Filed in Just In by July 12, 2019

YESTERDAY the Bureau of Meteorology released their Climate Outlook, which paints a hotter and drier picture for the next three months.

The Bureau has published the report online providing maps of predicted rainfall and temperatures.

A spokesperson from the BOM interpreted the report for the Upper Hunter and gave the following advice:

The Bureau predicts warmer than average weather for the next three months.

The Bureau predicts warmer than average weather for the next three months.

“On the maximum temperature map it is bright red for all of New South Wales, including the Upper Hunter,” said the spokesperson.

“Afternoon temperatures are likely to be hotter than average and the same is true for minimum temperatures in the Upper Hunter, with temperatures overnight being warmer than average,” she said.

Predicted rainfall:

“On the map, near the coast it is grey and towards the Upper Hunter it becomes orange, as you move from grey to orange that it is more likely to see below average rainfall,” said the BOM spokesperson.

“The chance of getting at least 50ml around Scone over the three months is 70 percent, the chance of getting 100ml is 60 percent and the chance of at least 150ml is about 25 percent,” she said.

“Over three months that is not a lot of rainfall unfortunately,” she said.

The climate drivers for the forecast are a positive Indian Ocean Dipole and an El Niño–Southern Oscillation – neutral tropical Pacific Ocean.

“The Indian Ocean Dipole is the difference in ocean temperature between the west and east tropical ocean, which affects winter and spring rainfall typically in southern and eastern parts of Australia, but breaks down during summer because it is disrupted by the Australian monsoon season,” said the spokesperson.

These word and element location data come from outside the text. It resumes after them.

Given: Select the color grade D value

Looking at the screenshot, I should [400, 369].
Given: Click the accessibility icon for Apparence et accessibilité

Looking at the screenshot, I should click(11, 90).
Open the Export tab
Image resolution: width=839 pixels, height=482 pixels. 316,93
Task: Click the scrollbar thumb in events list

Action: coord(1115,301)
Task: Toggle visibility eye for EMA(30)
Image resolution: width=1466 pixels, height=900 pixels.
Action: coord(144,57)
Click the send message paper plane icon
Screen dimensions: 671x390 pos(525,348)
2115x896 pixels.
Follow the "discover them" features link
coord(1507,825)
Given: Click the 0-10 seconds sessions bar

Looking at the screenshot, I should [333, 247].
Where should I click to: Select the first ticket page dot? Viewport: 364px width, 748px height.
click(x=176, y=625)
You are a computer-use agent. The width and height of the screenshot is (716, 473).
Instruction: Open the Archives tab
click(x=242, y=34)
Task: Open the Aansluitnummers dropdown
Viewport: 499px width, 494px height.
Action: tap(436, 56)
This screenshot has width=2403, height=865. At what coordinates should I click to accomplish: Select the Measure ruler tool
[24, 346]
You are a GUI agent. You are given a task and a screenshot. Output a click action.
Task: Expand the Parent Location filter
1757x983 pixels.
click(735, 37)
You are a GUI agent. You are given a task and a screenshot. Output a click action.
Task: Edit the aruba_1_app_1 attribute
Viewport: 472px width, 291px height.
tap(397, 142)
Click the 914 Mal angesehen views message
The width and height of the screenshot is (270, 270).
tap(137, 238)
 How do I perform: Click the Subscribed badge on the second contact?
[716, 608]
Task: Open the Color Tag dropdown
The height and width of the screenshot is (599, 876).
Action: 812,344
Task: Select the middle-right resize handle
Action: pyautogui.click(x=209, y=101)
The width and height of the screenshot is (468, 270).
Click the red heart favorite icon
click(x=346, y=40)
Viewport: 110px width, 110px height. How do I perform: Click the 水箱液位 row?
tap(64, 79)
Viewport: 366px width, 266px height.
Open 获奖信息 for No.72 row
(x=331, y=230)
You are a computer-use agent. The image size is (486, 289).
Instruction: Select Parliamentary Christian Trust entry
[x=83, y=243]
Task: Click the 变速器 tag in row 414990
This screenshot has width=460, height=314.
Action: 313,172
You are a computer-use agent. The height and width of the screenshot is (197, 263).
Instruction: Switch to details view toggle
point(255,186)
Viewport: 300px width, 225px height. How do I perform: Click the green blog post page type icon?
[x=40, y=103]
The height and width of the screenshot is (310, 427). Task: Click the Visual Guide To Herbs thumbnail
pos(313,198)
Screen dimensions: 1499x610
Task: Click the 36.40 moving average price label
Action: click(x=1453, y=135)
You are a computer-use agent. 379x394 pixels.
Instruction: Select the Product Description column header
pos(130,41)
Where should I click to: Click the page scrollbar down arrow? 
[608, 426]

“ENSO is the amount of warming of the sea’s surface in the central and eastern tropical ocean, when we have warmer temperatures in the tropical pacific ocean it can cause an El-nino patter to develop around autumn, winter and spring and leads to lower than average rainfall across eastern Australia,” she said.

“Some of our driest winters and springs are related to a neutral or strong ENSO and when the temperatures of the ocean surface drop we get higher rainfalls,” the BOM spokesperson said.